Covid-19 Special Report Quantitative Data Summary
CACREP thanks all program liaisons who completed the mandatory Covid-19 Special Report; shared the submitted information with all appropriate parties within your respective institutions; and secured the additional affirmation by your designated institution or program administrator. The Special Report serves to memorialize the specific impact that the COVID-19 pandemic had on each program and the accommodations that have been made in order to continue program operations while remaining in compliance with CACREP standards and policies. This Special Report is now part of each program’s accreditation record with CACREP. Programs that have not submitted this mandatory report now have a gap in their record with CACREP and have forfeited any future Covid-related considerations with regards to compliance with CACREP standards.

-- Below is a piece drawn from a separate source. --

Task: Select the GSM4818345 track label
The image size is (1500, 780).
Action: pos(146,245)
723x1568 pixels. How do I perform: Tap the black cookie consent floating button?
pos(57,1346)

CACREP conducted a quantitative analysis of the reports submitted and a qualitative analysis is underway. The outcomes of both these analyses will inform the CACREP Board’s post-pandemic decision-making regarding all deviations made by programs. The Board is currently developing guidance for programs regarding permanent changes that are being considered since the last accreditation of the program. Programs will have to submit a report, either a Substantive Change or an Abbreviated Self-study that could include a site visit, depending on the scope of the change.
The quantitative analysis revealed that programs were pre-dominantly successful remaining in compliance with most of the CACREP standards and policies. There were a few Standards and Policies that were more greatly impacted.
A review of all the Standards revealed, for:
Section 1 – Learning environment affected about 30% of reporting programs in Standard I – The institution provides adequate and appropriate access to counseling instruction environments (on or off campus) that are conducive to training and supervision of individual and group counseling. The counseling instruction environments include technologies and other observational capabilities as well as procedures for maintaining privacy and confidentiality.
Section 2 – Professional Identity there are no standards that affected more than 30% of reporting programs.
Section 3 – Professional Practice affected about 85% of reporting programs in three standards: Standard G – Practicum students complete at least 40 clock hours of direct service with actual clients that contributes to the development of counseling skills; Standard J – After successful completion of the practicum, students complete 600 clock hours of supervised counseling internship in roles and settings with clients relevant to their specialty area; and Standard K – Internship students complete at least 240 clock hours of direct service. There were no other standards that affected more than 30% of reporting programs.
Section 4 – Evaluation of Programs and Students there are no standards that affected more than 10% of reporting programs.
Specialty Standards there are no standards that affected more than 1% of reporting programs.
Doctoral Program: Learning Environment there are no standards that affected more than 3% of reporting programs; Professional Identity there are no standards that affected more than 5% of reporting programs; Practicum and Internship there are no standards that affected more than 8% of reporting programs.
A review of the selected policies revealed, for:
Policy 1 – Governing Pre-Application and Review Stages affected about 98% of reporting programs in the following policies:
- When CACREP Standards Conflict with State/Local Laws
- Programs Offered at Multiple Sites
- Programs Offered by Multiple Delivery Methods
Policy 2 – Governing Timelines and Policy 8 – Governing Program Changes Mid-Cycle affected about 15% of reporting programs across these policies.
Policy 9 – Governing International Programs affected about1% of reporting programs.
Policy 10 – Governing Transition to New Standards affected about 4% of reporting programs.